Search code examples
rscalemeanstandard-deviation

colMeans is not functioning in R


I need to do this for my assignment: We focus on the following subset of the variables: regime, oil, logGDPcp, and illit. Remove observations that have missing values in any of these variables. Using the scale() function, scale these variables so that each variable has a mean of zero and a standard deviation of one. Fit the k-means clustering algorithm with two clusters. How many observations are assigned to each cluster? Using the original unstandardized data, compute the means of these variables in each cluster. This is what I did

resources <- read.csv("https://raw.githubusercontent.com/umbertomig/intro-prob-stat-FGV/master/datasets/resources.csv")

#subset
resources.subset <- subset(resources, select = c("cty_name", "year", "regime", "oil", "logGDPcp", "illit"))

#removing missing values
resources1 <- na.omit(resources.subset)

#scaling
scaled.resources <- scale(resources1)
#mean of zero
colMeans(scaled.resources) 
#standard deviation of 1
apply(scaled.resources, 2, sd)

#fitting into two clusters
cluster2 <- kmeans(resources.scaled, centers = 2)

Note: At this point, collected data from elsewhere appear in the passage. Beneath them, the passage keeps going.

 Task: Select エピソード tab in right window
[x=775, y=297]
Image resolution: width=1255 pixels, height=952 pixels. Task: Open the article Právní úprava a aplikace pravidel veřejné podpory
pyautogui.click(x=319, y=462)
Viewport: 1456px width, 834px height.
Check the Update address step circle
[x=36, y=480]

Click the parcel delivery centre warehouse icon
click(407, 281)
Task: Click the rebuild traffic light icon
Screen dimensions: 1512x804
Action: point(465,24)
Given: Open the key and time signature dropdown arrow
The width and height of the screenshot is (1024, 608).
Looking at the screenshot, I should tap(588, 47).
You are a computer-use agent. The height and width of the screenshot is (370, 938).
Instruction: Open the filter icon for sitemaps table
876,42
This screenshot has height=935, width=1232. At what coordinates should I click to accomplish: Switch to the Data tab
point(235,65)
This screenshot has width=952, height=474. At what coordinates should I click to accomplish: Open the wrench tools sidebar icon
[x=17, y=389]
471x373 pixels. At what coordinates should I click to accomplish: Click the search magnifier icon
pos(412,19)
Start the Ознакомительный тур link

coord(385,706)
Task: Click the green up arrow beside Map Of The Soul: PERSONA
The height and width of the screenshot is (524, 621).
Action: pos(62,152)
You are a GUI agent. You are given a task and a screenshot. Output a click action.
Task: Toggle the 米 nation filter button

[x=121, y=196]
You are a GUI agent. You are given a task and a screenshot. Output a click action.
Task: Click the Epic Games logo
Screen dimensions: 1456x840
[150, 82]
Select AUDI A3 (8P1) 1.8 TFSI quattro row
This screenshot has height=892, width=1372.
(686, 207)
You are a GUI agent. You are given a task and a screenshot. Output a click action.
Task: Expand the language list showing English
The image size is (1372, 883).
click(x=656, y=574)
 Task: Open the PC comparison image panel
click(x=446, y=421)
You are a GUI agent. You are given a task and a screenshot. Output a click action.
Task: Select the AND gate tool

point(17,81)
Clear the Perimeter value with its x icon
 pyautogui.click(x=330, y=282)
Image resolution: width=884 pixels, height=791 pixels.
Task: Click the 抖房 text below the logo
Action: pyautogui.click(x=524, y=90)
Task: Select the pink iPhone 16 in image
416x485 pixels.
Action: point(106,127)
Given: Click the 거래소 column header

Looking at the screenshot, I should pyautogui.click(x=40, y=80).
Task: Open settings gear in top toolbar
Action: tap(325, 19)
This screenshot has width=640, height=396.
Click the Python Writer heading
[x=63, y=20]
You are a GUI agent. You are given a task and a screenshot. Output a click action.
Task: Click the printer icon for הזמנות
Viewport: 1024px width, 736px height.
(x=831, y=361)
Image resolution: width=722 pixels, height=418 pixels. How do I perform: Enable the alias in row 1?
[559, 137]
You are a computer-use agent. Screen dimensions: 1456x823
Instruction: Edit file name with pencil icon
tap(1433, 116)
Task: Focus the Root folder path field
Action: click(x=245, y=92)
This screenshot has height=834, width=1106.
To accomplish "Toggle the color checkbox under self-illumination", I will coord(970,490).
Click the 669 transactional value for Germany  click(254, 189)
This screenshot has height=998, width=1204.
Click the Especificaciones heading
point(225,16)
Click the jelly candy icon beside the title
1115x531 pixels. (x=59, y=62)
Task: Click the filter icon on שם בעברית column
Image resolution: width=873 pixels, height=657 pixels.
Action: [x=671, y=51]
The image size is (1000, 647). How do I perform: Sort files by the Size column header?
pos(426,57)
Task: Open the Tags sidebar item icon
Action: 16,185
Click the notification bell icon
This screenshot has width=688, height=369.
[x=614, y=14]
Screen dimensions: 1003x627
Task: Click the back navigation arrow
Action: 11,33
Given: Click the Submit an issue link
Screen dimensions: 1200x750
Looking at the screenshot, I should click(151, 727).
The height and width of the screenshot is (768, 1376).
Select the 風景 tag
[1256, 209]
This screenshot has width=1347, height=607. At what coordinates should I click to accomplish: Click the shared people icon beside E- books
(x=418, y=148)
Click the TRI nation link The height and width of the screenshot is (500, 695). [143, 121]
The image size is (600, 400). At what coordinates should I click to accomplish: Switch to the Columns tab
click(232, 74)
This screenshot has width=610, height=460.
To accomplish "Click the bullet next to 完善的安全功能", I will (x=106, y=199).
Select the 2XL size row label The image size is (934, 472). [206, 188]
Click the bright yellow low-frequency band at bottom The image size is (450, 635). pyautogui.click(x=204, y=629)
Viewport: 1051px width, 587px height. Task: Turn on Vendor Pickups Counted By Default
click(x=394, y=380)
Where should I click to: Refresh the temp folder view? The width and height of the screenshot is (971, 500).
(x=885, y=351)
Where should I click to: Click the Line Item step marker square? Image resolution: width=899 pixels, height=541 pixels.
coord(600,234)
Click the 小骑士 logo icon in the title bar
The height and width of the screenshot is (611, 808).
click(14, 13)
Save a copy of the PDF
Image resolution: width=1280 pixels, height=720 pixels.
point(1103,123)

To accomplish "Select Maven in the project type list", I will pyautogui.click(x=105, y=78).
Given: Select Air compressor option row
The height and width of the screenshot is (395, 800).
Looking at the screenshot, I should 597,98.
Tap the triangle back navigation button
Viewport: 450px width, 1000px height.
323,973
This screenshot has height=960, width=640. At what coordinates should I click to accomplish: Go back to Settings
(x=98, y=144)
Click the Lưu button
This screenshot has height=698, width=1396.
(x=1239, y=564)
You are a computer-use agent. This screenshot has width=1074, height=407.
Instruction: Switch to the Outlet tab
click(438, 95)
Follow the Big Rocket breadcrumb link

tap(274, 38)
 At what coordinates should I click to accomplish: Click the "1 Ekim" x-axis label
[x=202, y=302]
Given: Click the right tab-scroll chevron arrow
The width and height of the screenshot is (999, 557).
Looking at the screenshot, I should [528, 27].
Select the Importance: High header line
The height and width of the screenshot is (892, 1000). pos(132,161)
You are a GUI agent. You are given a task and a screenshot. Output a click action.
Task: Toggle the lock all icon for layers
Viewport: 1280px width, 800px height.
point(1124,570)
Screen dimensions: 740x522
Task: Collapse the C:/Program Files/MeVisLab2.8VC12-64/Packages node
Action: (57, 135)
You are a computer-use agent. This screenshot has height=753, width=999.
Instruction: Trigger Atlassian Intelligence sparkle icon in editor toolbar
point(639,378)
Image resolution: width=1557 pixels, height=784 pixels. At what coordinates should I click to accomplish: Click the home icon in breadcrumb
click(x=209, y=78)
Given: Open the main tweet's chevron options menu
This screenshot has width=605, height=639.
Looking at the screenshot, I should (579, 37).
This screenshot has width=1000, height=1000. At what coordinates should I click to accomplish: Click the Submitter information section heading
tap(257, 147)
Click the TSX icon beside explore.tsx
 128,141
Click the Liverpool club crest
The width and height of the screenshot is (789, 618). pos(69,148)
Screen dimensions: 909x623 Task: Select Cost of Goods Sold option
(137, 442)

#how many observations are assigned to each cluster?
nrow(resources.scaled)
table(cluster2$cluster)

#means of the variables
cluster2$centers
g1 <- resources1[cluster2$cluster == 1, ]
colMeans(g1)
g2 <- resources1[cluster2$cluster == 2, ]
colMeans(g2)

But I get this error" Error in colMeans(x, na.rm = TRUE) : 'x' must be numeric

How can I solve this?


Solution

  • There is one column which is not numeric

    str(resources1)
    #'data.frame':  417 obs. of  6 variables:
    # $ cty_name: chr  "United Arab Emirates" "Argentina" "Argentina" "Argentina" ...
    # $ year    : int  1975 1970 1975 1980 1985 1990 1995 1997 1970 1970 ...
    # $ regime  : num  -7 -9 6 -9 8 8 8 8 -7 -2 ...
    # $ oil     : num  65.9386 0.0241 0.0279 0.361 0.6939 ...
    # $ logGDPcp: num  9.71 7.64 8.07 8.53 8.58 ...
    # $ illit   : num  40.2 7.3 6.5 6.1 5 4.3 3.7 3.5 80.1 89.1 ...
    # - attr(*, "na.action")= 'omit' Named int [1:4113] 1 2 3 4 5 6 7 8 9 10 ...
      ..- attr(*, "names")= chr [1:4113] "1" "2" "3" "4" ...
    

    So, it is may be better to scale only the numeric columns

    i1 <- sapply(resources1, is.numeric)
    scaled.resources <- scale(resources1[i1])